| EXERCISE GOAL |
Show each line from the rows below that contains the word "preferences", copied word for word.

Text and item location entries:
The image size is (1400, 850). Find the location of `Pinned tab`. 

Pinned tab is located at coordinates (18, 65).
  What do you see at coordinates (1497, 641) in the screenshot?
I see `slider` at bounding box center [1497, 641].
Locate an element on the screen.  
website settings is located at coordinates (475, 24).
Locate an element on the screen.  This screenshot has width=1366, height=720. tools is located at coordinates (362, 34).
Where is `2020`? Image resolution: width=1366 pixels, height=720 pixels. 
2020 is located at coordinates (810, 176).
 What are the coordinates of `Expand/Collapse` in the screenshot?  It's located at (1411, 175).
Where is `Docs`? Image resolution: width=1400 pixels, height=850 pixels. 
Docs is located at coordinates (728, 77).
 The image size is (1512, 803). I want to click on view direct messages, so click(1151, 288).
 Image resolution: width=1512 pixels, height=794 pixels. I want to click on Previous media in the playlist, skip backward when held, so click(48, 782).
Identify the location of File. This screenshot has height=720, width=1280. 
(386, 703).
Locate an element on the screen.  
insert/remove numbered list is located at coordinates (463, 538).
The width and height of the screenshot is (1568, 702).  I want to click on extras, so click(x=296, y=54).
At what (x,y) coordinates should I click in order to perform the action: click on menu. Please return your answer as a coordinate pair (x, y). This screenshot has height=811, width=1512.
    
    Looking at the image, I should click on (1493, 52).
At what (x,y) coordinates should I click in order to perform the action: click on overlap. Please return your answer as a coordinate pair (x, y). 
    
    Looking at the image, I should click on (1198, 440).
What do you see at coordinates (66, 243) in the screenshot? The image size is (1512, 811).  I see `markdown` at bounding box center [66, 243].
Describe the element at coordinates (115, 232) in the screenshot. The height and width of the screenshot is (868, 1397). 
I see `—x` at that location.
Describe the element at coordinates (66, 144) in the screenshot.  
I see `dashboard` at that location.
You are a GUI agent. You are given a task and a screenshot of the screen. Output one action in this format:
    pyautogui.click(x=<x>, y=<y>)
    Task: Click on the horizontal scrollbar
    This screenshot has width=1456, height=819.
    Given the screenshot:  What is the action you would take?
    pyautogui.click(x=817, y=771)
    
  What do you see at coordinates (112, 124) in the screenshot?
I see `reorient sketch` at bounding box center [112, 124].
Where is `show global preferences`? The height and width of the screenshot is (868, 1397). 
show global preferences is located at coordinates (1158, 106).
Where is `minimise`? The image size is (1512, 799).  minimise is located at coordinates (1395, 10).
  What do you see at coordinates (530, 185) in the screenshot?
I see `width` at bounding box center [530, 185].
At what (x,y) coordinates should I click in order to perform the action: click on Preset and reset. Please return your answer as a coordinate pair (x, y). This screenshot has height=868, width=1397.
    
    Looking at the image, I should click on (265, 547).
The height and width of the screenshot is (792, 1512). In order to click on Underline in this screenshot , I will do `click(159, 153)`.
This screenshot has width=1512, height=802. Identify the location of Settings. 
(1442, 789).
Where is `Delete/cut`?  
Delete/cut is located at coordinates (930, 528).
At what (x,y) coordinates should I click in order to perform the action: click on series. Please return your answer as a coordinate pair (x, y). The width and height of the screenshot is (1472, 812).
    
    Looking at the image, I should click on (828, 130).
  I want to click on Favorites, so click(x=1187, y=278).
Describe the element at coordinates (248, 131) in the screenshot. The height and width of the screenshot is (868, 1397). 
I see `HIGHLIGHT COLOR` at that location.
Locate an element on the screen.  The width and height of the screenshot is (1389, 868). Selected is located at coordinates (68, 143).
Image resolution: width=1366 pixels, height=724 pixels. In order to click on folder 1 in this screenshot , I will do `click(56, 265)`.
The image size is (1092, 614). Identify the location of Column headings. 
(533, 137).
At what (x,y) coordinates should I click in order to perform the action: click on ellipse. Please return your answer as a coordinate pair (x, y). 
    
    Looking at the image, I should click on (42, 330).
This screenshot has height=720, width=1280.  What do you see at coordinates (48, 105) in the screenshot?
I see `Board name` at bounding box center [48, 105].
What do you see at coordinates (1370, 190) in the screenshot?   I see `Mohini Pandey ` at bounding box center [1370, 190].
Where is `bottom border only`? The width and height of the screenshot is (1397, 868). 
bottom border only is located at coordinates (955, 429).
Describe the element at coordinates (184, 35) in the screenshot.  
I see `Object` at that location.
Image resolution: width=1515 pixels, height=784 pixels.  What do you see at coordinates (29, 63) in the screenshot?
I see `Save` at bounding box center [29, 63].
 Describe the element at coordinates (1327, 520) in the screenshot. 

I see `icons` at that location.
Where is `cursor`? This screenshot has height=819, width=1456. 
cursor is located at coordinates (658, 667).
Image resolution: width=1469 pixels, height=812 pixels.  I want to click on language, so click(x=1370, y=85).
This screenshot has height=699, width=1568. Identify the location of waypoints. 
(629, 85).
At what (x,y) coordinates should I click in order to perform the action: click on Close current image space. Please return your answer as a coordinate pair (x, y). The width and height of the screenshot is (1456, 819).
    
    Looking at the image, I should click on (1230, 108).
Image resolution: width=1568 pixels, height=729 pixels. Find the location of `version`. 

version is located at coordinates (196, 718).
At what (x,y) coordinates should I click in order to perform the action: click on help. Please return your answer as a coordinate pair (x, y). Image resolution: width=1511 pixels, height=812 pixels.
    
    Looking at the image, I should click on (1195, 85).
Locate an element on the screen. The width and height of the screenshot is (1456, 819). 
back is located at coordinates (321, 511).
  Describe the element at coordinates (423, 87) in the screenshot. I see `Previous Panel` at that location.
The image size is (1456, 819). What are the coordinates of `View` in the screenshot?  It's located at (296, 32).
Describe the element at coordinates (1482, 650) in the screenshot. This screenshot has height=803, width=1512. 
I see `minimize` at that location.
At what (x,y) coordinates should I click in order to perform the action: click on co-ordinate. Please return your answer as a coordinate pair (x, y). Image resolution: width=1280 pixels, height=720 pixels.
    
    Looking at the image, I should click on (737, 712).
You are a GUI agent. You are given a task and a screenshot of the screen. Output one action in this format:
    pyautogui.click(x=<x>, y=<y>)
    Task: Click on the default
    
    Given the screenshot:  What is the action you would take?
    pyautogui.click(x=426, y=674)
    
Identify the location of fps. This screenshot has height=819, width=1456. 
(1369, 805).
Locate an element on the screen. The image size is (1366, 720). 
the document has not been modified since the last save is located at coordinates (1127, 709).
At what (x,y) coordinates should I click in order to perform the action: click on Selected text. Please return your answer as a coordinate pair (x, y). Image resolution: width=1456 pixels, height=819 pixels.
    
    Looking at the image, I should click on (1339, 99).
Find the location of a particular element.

| WRITTEN ANSWER |
Where is `show global preferences`? The height and width of the screenshot is (868, 1397). 
show global preferences is located at coordinates (1158, 106).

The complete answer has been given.